A line belongs in the answer if it contains "agent"; copy every such line from the entries below.

DATA TO EXAMINE:
-----
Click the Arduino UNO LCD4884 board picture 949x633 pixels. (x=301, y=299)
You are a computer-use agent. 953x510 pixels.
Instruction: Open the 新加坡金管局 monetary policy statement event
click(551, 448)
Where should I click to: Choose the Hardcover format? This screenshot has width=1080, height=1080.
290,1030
-----
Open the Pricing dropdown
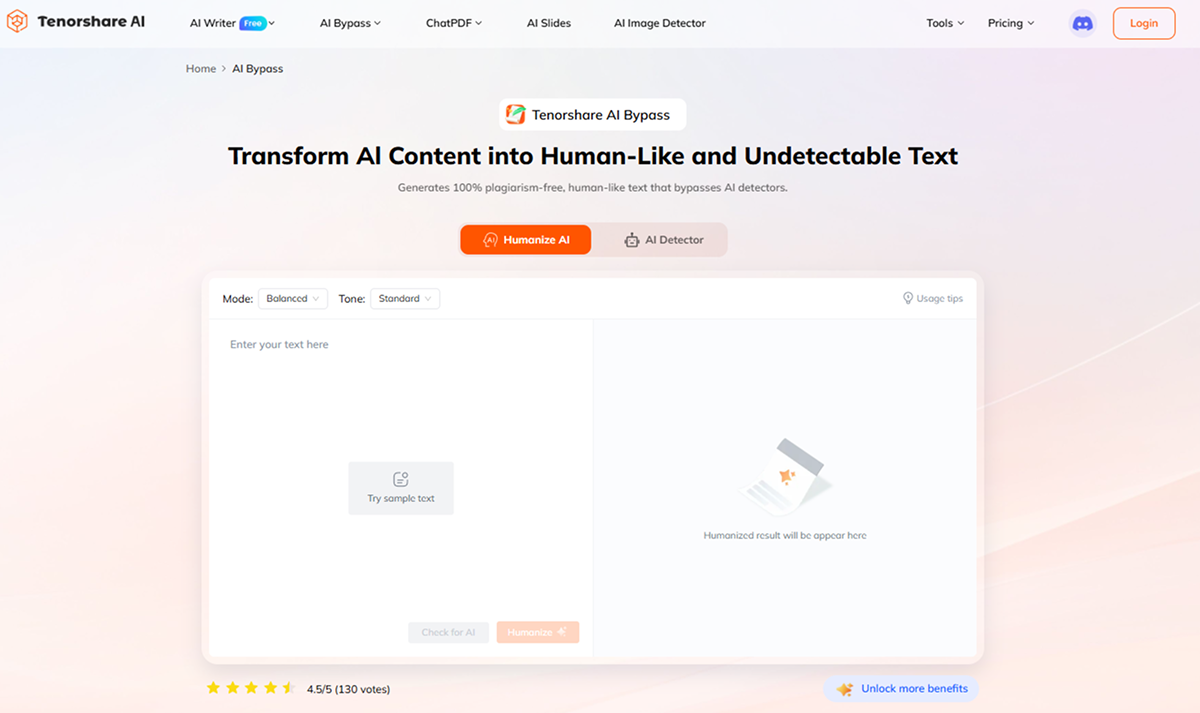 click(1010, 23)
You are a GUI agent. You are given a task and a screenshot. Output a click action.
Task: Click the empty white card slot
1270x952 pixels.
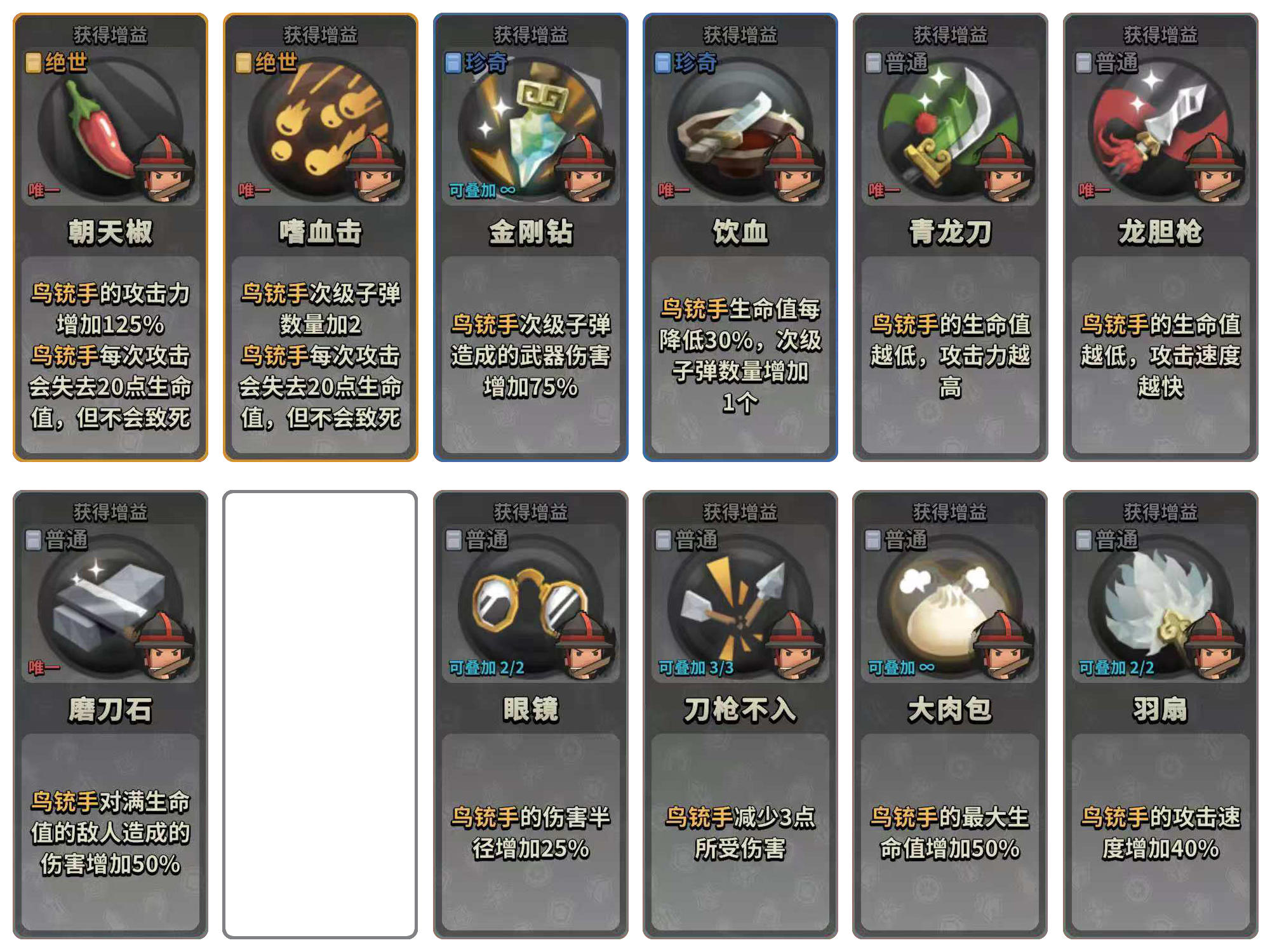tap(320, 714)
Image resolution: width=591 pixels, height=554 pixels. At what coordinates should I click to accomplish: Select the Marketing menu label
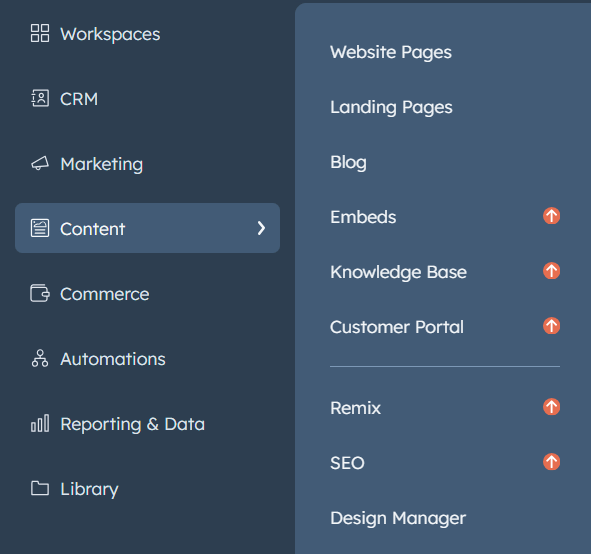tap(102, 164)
-----
ANSWER:
You are a computer-use agent. 953x510 pixels.
You are a GUI agent. You are given a task and a screenshot. Output a click action.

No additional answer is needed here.